Look below for the line with "Enter fullscreen chart", and from there restate every line word for word until the entries end.

§ **RECORD EXCERPTS**
....
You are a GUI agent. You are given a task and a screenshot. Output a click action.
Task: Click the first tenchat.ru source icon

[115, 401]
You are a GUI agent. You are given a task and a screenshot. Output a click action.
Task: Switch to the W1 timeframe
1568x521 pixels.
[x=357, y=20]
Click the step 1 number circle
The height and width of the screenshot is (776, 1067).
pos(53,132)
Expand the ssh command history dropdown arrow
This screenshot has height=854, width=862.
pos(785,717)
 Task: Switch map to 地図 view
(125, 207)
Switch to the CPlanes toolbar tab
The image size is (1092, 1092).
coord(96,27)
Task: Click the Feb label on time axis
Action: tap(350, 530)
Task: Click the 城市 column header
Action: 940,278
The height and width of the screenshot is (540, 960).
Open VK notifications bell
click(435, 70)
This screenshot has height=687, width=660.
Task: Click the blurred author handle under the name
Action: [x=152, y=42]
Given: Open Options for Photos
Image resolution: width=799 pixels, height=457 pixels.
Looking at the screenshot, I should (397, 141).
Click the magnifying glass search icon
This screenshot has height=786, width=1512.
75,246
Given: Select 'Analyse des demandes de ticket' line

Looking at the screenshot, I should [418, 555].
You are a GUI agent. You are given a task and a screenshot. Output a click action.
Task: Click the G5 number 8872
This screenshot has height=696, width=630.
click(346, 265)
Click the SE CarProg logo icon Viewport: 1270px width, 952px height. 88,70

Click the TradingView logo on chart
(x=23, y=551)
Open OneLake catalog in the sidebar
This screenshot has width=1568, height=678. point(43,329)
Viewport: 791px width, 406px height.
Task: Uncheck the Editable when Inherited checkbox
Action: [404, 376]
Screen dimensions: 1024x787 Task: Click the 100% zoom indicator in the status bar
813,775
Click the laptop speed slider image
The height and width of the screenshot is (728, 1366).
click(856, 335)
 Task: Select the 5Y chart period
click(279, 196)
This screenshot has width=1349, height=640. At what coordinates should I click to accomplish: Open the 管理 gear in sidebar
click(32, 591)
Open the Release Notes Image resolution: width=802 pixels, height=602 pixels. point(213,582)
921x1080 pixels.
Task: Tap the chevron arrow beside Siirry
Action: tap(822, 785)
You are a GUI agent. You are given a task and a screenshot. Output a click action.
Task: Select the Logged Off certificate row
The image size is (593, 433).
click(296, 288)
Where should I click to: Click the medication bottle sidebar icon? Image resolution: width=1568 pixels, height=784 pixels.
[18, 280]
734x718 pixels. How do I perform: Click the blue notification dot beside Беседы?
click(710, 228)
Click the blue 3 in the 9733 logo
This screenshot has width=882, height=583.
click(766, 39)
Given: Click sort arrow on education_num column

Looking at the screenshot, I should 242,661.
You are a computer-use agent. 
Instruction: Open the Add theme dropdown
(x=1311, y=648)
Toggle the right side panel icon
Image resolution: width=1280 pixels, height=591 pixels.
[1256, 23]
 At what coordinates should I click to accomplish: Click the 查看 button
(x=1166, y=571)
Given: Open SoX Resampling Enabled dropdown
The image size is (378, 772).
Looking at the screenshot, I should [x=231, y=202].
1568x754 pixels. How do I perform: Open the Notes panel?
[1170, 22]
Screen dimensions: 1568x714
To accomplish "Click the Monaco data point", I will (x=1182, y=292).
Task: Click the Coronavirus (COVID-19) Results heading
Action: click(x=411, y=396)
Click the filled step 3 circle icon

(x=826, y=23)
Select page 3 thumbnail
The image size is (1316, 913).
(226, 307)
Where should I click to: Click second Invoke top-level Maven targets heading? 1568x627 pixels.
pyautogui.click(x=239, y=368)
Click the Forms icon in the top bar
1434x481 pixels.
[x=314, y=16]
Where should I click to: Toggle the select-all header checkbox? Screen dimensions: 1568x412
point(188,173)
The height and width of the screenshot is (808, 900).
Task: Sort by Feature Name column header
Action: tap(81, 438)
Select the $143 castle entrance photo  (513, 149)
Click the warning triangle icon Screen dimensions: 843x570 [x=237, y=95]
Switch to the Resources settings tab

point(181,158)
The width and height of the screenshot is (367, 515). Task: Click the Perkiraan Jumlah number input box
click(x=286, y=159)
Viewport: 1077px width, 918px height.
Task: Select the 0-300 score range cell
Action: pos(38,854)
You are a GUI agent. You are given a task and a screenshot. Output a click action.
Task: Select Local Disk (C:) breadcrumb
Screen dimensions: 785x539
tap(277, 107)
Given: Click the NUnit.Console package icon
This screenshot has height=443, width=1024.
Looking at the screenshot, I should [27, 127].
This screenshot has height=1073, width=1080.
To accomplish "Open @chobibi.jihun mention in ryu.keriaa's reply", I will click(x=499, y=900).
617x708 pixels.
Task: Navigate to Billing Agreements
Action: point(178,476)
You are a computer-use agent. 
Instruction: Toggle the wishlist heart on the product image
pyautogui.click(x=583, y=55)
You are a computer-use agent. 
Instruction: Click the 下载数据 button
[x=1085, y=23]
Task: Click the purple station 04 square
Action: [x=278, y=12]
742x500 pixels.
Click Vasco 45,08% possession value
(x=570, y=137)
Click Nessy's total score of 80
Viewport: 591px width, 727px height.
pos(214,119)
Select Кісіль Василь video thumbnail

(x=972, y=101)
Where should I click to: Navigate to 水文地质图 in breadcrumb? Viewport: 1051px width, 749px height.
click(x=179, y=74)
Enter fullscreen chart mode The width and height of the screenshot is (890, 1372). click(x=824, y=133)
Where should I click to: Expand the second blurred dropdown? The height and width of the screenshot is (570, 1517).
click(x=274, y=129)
....
§ **ANSWER TO THIS TASK**
Enter fullscreen chart mode The width and height of the screenshot is (890, 1372). click(x=824, y=133)
Where should I click to: Expand the second blurred dropdown? The height and width of the screenshot is (570, 1517).
click(x=274, y=129)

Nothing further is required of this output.